It led to an instant restart of our entire Availability Zone (AZ). Unfortunately, we can’t provide more insights about the origin of the failure for the moment except a faulty component has cause the power cut, which is unacceptable since we’re running at least 2N (most are 2N+1) power adduction with separated power source. A single faulty component shouldn’t have any impact on the two power lines.
We’re expecting a better postmortem from our data center operator.

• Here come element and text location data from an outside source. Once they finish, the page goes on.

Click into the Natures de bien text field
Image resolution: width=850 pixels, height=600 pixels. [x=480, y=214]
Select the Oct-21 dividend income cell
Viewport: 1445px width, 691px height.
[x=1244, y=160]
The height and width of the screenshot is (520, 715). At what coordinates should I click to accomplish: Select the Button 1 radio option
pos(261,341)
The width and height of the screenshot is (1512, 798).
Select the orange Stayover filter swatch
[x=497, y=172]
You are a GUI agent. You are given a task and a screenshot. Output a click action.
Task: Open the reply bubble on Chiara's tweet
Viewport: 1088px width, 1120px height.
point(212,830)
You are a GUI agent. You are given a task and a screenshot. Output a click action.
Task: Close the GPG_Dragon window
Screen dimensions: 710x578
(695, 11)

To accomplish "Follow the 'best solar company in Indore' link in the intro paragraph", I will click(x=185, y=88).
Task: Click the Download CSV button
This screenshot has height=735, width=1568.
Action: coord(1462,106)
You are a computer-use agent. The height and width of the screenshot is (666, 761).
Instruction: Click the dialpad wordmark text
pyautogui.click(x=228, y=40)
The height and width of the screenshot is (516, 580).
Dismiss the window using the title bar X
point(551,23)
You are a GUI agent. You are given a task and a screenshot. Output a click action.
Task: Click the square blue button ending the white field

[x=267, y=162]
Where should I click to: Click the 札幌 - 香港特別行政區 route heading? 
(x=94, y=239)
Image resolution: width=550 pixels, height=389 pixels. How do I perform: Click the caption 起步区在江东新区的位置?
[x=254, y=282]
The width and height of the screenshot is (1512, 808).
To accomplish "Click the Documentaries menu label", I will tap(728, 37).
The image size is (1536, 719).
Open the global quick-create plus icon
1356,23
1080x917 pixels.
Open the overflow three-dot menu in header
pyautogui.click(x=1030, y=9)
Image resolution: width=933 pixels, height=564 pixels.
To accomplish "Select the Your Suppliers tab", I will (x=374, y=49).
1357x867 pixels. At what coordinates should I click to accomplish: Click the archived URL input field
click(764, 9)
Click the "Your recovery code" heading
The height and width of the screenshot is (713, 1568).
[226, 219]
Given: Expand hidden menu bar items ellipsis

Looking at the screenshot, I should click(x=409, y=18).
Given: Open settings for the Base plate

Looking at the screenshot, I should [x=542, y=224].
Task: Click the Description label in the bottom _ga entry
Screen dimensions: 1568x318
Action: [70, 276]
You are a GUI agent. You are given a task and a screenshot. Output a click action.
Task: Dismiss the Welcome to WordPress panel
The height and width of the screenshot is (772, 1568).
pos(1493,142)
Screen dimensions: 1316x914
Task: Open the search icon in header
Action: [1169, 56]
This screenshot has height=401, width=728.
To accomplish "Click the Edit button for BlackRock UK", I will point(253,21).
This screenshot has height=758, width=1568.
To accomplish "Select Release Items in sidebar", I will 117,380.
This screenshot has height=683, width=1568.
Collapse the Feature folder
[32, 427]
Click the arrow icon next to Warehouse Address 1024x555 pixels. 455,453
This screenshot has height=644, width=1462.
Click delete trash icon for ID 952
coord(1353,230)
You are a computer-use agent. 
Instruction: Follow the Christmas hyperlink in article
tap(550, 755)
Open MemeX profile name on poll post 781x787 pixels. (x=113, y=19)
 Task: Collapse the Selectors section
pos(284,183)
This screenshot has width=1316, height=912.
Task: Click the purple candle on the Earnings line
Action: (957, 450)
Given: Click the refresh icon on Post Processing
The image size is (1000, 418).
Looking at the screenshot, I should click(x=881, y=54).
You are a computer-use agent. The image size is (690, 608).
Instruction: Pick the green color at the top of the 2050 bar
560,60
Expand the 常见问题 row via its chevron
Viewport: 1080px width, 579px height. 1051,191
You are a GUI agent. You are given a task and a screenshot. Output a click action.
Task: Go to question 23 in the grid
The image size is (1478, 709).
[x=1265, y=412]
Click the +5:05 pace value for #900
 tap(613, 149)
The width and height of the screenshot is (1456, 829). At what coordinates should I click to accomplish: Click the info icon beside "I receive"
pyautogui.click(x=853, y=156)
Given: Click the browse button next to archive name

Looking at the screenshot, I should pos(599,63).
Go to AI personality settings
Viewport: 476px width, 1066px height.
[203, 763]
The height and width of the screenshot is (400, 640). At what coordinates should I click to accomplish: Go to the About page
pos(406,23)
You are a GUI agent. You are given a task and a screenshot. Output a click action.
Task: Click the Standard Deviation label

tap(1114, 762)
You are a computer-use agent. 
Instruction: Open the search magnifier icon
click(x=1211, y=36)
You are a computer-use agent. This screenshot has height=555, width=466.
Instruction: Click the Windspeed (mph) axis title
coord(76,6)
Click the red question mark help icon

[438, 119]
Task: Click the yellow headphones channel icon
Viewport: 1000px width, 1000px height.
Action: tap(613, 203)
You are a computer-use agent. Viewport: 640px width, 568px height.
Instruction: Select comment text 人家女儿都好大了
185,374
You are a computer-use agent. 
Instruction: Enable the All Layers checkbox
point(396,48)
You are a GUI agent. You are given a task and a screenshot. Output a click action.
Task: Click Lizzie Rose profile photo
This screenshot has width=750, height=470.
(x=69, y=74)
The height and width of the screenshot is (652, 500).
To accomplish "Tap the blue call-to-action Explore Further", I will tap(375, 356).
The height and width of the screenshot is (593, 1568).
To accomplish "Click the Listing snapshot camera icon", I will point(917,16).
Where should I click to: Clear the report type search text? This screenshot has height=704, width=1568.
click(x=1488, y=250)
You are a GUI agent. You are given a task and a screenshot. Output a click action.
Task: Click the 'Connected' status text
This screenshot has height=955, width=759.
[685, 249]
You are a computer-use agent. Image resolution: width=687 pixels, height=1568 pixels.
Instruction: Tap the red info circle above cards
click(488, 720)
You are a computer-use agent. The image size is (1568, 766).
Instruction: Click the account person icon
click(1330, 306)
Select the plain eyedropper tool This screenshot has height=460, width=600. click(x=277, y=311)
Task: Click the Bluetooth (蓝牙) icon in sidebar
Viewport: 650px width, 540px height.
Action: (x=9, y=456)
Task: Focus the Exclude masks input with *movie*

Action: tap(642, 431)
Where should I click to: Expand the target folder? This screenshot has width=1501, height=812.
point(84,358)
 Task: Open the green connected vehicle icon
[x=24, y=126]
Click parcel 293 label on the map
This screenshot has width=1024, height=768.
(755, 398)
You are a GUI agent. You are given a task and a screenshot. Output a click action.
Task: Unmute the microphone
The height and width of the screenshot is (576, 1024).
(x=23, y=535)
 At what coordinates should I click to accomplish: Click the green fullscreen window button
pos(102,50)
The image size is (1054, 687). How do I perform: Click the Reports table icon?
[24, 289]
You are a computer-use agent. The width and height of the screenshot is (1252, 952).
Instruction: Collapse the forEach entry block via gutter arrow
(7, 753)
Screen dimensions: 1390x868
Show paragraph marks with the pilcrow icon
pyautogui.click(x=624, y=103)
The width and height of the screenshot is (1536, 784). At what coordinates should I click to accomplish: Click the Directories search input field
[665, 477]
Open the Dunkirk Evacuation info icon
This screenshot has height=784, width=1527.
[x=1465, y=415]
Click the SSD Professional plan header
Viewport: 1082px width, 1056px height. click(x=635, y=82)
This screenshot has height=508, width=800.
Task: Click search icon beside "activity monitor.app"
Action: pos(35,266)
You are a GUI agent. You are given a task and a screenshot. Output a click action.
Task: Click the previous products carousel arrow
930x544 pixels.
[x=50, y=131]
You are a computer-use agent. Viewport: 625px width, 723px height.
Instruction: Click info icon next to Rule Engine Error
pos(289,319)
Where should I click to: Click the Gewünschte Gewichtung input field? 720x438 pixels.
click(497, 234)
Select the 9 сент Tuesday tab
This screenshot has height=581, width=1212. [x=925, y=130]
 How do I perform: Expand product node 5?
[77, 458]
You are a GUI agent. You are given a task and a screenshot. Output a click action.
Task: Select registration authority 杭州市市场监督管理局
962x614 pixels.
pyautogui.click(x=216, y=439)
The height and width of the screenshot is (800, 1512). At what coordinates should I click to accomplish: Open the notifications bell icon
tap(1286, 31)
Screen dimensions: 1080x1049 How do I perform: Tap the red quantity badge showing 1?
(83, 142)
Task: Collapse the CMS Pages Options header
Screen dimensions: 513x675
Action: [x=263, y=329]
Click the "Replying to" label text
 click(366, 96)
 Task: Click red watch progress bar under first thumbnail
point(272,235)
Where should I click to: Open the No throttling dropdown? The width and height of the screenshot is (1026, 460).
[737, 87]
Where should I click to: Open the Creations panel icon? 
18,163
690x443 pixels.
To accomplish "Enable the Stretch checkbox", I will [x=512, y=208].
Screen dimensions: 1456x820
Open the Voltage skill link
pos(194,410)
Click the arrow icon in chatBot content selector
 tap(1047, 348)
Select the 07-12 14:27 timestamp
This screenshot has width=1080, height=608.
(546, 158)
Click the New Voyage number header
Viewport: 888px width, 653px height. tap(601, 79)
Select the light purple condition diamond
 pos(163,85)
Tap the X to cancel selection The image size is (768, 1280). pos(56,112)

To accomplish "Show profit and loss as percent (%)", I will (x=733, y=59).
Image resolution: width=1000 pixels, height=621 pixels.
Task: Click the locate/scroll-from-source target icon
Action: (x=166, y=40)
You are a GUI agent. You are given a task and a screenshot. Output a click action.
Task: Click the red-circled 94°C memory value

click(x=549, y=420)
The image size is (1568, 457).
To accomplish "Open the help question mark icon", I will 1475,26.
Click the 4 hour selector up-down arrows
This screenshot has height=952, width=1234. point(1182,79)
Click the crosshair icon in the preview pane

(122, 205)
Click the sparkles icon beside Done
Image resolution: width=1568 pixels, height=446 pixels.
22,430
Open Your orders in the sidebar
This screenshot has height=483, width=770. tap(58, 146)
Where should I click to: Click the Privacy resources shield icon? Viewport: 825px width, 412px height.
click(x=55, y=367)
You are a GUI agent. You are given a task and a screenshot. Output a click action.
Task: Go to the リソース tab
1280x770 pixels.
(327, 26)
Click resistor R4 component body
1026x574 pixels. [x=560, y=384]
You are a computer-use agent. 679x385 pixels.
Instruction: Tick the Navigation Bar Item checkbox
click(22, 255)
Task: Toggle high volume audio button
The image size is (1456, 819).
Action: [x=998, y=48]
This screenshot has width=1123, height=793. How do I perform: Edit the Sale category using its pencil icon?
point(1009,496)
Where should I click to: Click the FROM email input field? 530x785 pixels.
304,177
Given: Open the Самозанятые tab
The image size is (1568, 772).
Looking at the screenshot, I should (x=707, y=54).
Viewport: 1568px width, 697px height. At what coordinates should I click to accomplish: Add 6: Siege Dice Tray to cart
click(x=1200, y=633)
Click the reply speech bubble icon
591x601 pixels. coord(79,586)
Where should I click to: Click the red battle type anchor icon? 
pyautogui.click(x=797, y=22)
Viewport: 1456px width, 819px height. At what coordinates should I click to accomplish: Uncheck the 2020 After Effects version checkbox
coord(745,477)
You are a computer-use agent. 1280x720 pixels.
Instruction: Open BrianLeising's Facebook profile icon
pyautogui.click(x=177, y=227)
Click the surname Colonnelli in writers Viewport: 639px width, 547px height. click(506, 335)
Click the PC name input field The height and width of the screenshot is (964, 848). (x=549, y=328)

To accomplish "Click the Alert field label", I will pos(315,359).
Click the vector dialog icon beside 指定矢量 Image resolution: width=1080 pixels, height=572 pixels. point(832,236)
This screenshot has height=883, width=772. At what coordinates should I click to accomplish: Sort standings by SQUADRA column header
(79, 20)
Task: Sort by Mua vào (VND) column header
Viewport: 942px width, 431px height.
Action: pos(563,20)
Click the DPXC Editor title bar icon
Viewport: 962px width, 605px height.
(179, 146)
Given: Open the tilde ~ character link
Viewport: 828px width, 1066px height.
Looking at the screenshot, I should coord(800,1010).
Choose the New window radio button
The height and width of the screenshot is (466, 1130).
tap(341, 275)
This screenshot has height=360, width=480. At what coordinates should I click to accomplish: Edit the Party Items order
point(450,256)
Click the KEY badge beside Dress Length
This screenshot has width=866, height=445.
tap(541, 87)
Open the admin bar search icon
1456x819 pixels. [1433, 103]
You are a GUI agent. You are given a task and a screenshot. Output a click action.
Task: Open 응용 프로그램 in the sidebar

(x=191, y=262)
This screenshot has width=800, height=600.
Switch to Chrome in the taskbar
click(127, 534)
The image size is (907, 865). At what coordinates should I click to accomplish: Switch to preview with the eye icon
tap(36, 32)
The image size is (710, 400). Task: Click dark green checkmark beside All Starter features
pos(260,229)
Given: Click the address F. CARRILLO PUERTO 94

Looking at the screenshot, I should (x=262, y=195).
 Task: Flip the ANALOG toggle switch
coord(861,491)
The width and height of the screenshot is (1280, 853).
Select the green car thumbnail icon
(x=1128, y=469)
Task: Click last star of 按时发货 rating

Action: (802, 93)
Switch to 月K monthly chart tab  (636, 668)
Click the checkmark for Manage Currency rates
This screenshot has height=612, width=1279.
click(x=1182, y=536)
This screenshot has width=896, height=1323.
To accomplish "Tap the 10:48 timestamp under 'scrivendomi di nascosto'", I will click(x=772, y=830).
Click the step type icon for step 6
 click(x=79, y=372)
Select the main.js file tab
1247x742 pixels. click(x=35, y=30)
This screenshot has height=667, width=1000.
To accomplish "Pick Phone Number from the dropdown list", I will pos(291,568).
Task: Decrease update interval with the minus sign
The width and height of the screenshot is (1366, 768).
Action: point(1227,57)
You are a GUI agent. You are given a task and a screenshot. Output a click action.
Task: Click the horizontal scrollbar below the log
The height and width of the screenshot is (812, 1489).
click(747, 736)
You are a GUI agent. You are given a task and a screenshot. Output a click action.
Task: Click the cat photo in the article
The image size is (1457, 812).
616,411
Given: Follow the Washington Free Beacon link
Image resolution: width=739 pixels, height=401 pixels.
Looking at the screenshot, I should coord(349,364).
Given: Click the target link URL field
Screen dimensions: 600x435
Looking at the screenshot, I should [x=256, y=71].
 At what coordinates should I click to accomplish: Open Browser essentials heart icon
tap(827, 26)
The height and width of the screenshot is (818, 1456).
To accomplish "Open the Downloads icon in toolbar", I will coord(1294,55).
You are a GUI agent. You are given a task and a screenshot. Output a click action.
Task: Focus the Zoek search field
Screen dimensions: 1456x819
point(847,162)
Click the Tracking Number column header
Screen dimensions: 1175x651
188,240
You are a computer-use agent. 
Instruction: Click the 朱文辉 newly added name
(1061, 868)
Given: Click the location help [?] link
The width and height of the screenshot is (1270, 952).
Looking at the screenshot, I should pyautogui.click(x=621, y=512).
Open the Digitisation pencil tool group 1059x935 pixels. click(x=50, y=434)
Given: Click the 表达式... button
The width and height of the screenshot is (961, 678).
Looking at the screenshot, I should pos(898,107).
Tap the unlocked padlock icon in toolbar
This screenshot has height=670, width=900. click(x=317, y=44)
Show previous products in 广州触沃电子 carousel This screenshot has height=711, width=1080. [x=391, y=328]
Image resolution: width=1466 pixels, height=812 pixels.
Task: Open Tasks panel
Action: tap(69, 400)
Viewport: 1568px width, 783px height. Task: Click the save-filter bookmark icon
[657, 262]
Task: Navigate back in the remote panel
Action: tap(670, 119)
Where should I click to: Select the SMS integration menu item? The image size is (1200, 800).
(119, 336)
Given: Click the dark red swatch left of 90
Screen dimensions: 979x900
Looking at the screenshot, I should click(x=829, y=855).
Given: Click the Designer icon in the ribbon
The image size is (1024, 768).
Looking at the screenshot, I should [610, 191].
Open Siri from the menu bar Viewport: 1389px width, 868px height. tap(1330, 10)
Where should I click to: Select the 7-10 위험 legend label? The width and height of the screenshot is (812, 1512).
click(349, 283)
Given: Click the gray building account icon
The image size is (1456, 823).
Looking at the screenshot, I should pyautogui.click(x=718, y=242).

Networking connectivity issue
Our network relies on multiple transits to ensure both a good Internet connectivity and a good resilience. These transits are spread among three Points of Presence (PoP). During the restart of networking routers, there appears to be an issue with accessing the region via public connectivity, despite these multiple transits. Our observability system was unfortunately located on the lost AZ, so we lost the flows to analyze the traffic during the power cut. Known Issues:
- In some cases, when a router reboots, it may start receiving traffic before it knows where to route it. A specific starting sequence may be enforced to avoid this behavior.
Possible Causes of Downtime
- A transit partner did not notice that the session was down before the BGP session timed out (a few minutes), so traffic continued to be routed through them even though we were no longer there to handle it. Another transit partner continued to announce our prefixes even though they couldn’t route the traffic to our network.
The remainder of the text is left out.